ACTION ITEM> Lines from the one containing "The image size is (618, 287)." through the final line of the records below are needed, copied exactly, with no pictures.

(Data excerpts)
○ ○ ○ ○ ○ ○ ○

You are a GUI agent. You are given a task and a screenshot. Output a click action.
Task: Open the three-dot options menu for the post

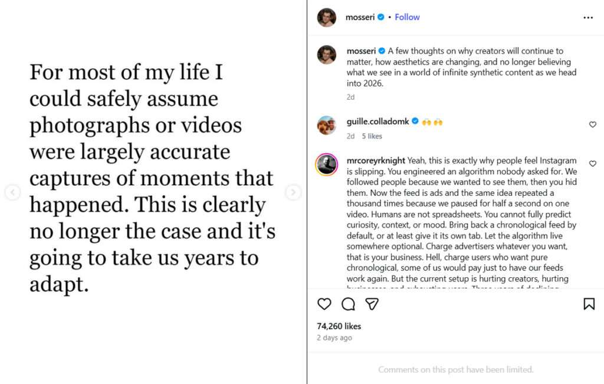coord(588,17)
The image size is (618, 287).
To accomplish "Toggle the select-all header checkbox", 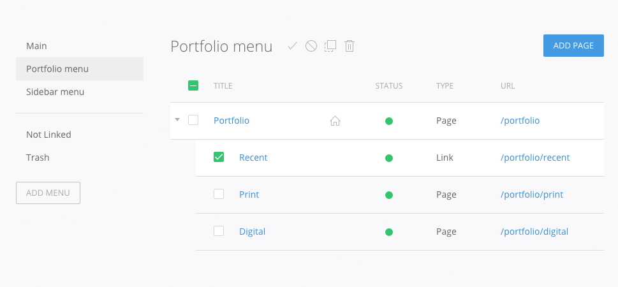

○ ○ ○ ○ ○ ○ ○

RESULT FOR THIS EXERCISE>
The image size is (618, 287).
To accomplish "Toggle the select-all header checkbox", 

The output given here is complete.